The UN children’s agency, Unicef, issued its own grim prediction, estimating at least 100,000 children in Tigray could suffer life-threatening malnutrition over the coming year – a tenfold increase from annual levels of hunger. It also reported 47 per cent of pregnant and breastfeeding women in Tigray are acutely malnourished, heightening the risk of death for underweight infants and women in childbirth.

“This malnutrition crisis is taking place amid extensive systematic damage to the food, health, nutrition, water and sanitation systems and services that children and their families depend on for their survival,” Unicef spokesperson Marixie Mercado told a briefing on Friday.

About 90 per cent of Tigray’s six million people are dependent on emergency food supplies, and hundreds of thousands are suffering faminelike conditions as a result of the war.

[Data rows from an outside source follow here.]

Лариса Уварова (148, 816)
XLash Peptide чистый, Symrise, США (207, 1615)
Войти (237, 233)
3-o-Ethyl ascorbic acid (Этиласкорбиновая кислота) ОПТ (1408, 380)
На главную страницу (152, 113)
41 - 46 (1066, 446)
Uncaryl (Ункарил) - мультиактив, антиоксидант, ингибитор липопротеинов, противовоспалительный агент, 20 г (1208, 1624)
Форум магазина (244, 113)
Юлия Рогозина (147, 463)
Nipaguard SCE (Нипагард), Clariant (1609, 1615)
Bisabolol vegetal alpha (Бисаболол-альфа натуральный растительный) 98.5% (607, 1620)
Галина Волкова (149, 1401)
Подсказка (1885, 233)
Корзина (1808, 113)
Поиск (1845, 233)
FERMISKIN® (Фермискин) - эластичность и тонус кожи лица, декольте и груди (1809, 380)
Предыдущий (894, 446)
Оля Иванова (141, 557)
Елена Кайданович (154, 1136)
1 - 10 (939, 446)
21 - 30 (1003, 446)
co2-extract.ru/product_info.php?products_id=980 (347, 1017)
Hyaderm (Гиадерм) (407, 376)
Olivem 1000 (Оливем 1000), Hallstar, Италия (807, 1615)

Ethiopian authorities have been accused of blocking access to Tigray for convoys of trucks with emergency supplies of food and other aid. The UN says it needs to send 600 trucks of relief supplies to Tigray every week, but only a small fraction have been allowed in. One convoy was attacked and looted by gunmen on July 18, and more than 200 trucks were blocked from entering Tigray last week.

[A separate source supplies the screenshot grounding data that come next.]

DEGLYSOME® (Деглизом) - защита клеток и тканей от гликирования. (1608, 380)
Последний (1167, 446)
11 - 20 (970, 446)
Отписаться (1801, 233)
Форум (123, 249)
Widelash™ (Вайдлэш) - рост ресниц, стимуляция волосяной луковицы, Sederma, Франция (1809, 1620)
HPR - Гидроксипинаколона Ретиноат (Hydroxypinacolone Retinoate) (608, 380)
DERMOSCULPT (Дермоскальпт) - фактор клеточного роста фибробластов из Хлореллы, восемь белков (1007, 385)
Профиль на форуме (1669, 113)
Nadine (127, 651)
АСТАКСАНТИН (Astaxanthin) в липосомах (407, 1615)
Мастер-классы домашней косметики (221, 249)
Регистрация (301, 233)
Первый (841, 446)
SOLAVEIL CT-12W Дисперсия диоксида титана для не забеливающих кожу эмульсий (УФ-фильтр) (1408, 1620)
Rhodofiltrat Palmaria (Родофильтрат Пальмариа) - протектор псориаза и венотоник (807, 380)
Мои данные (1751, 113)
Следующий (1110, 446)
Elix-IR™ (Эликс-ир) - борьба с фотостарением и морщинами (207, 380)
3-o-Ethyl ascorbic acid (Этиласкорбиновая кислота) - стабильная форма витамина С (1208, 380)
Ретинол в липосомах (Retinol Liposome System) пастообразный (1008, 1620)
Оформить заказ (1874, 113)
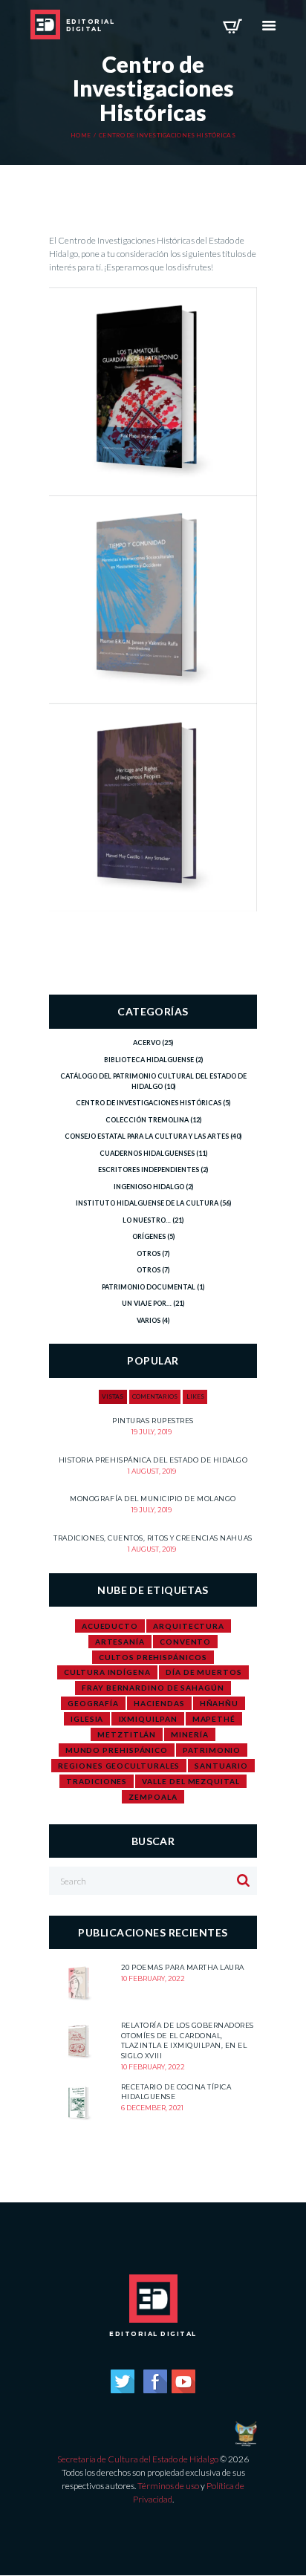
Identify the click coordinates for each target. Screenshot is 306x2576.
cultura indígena (107, 1672)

At its warehouses in Tigray, Unicef had only enough therapeutic food supplies for fewer than 7,000 children, Ms. Mercado said.

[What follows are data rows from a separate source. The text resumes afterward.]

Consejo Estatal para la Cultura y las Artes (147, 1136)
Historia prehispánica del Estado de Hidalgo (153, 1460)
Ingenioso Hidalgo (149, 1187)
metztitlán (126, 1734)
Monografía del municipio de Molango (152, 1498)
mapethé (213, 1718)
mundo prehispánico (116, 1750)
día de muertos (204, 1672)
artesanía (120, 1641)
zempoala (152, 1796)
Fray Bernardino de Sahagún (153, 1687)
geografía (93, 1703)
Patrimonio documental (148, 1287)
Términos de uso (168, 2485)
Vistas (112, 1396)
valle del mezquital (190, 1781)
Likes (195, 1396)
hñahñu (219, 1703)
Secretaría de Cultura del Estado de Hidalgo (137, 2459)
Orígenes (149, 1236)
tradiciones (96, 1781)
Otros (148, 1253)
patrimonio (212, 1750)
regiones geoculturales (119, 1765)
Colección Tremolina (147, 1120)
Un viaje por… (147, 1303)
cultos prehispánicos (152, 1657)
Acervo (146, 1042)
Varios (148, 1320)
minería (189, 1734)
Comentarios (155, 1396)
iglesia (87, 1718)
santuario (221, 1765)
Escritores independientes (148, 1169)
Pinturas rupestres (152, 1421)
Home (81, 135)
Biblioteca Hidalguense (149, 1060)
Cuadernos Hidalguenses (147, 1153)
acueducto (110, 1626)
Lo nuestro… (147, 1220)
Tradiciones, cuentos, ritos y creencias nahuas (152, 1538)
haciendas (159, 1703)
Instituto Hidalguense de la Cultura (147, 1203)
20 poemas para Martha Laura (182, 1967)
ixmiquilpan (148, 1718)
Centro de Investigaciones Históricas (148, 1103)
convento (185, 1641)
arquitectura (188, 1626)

The Canadian ambassador to the UN, Bob Rae, voiced his concern about the blocked supplies. “The government of Ethiopia has a legal and moral obligation to allow the passage of humanitarian assistance to northern Tigray,” he said in a tweet on Friday.

The U.S. foreign-aid agency, USAID, said the humanitarian supplies “face a constant stream of bureaucratic delays [and] demands for additional approvals.” Aid workers and convoys “have been rigorously searched and attacked,” it said.

“With these delays and impediments, humanitarian aid cannot possibly reach the scale required to address the vast needs,” the U.S. agency said in a statement on Friday. “Fuel shortages are particularly concerning … leading hospitals and water pumps that rely on generators to stop functioning.”

The Tigrayan advance into neighbouring territory, combined with the government’s decision to mobilize regional militias, “is exacerbating an already grave humanitarian situation for civilians in the affected regions and putting at risk the stability of the Ethiopian state,” the agency said.

The spread of fighting into the Afar region, for example, has forced an estimated 74,000 people to flee their homes, the UN says.

At least 14 aid workers have been killed in Tigray since the beginning of the war. Pro-government social-media accounts have claimed that relief agencies are delivering weapons to the Tigrayan forces – a claim that has jeopardized the lives of the aid workers, according to human-rights groups.

Samantha Power, the administrator of USAID, is visiting Ethiopia this week and has requested a meeting with Ethiopian Prime Minister Abiy Ahmed. She is expected to push for the removal of government obstacles to humanitarian supplies in Tigray.

Mr. Abiy has been criticized recently for describing the Tigrayan fighters as “weeds” and “a cancer” – terms that have been denounced as inflammatory hate speech and incitement to violence.

“The use of pejorative and dehumanizing language … is of utmost concern,” said the UN special adviser on the prevention of genocide, Alice Wairimu Nderitu, in a statement on Friday.

She did not name Mr. Abiy but quoted his words and referred to “top political leaders.” She warned of a “dangerous trajectory” in Ethiopia.

“Hate speech, together with its propagation through social media, is part of a worrisome trend that contributes to further fuel ethnic tensions in the country,” she said, adding that atrocity crimes in other countries have often been preceded by similar rhetoric.

Ethiopia sent its troops into Tigray last November after the region pushed for greater autonomy and refused to postpone its elections. By the end of November, it had captured the Tigrayan capital, Mekelle, and declared victory. But the Tigrayan forces fought a guerrilla resistance and then recaptured Mekelle in late June.

Ethiopia has declared a unilateral ceasefire in Tigray, but the rebel leaders have said they will keep fighting until the blockade of humanitarian supplies is lifted and until there is an agreement on a political dialogue on Tigray’s future.